Once again, Direct Marketing Institute research shows that what consumers want and what they say they want are two different things.
According to recent research consumers chose gift certificates over cash, merchandise, and travel rewards when trading in loyalty points built up on their bank-issued credit cards last year. But when signing up for credit-card loyalty programs, people said that they were more interested in cash-back rewards.
For that reason, OTM suggests that you set up two sets of rewards – one to encourage consumers to enroll in your program or promotion, the other for use in a redemption catalog.
When consumers get a gift card as a reward, whether it’s to Home Depot, Best Buy, or a restaurant, it’s like a trophy they got compliments of their credit card.. A $10 or a $20 bill doesn’t have that same connection according to the research.

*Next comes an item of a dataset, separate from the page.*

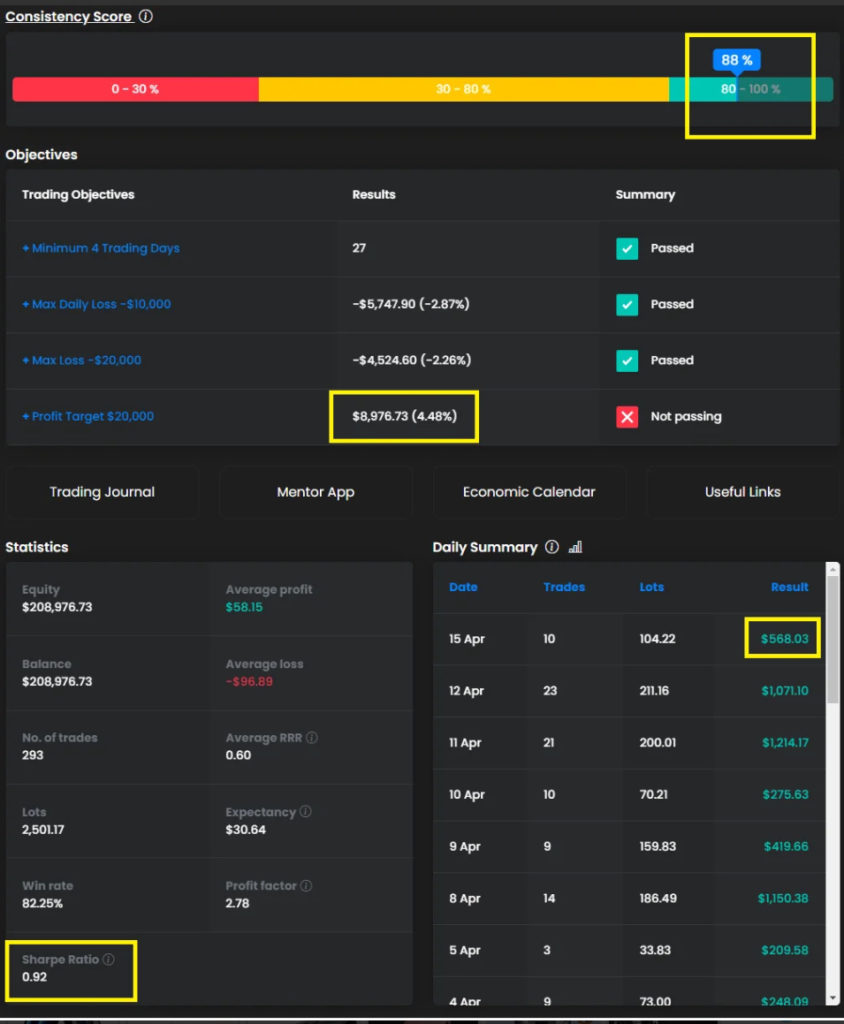This screenshot has height=1024, width=844.
Task: Open the Daily Summary bar chart icon
Action: (575, 547)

The percentage of consumers choosing gift cards as a loyalty reward rose 6% last year, to 57%, according to the study. One factor in their rising popularity is the re-gifting aspect. A rise in points redemption for gift cards comes with the holiday shopping season, and several banks discovered last year that they can easily deplete their gift card inventories. Speaking from personal experience, we redeemed points for gifts the last two years for distant family and friends, despite the popularity of gift certificates.
Among the other findings:
Consumers aren’t redeeming points. Among nine major banks surveyed, 60%-70% of points go unredeemed. And 46% of all loyalty program members have never redeemed points. iPods are a growing trend. Though merchandise rewards still cannot touch gift cards as a wanted item, just about everyone is offering Apple’s iPod or similar MP3 players. A hot item will boost redemptions and buzz as it captures the attention of consumers. The consumers may not know what rewards they want, but they want that as a choice. 79% of redeemers say rewards influence their credit-card usage.
Redeemers outspend non-redeemers 3:1.
Redeemers show less attrition – 4.03% vs. 10.95%.
48% stopped participating in a loyalty program because it took too long to earn redeemable points.
In response, consider running “point burner” campaign offering certain items at lower point rates for a limited time.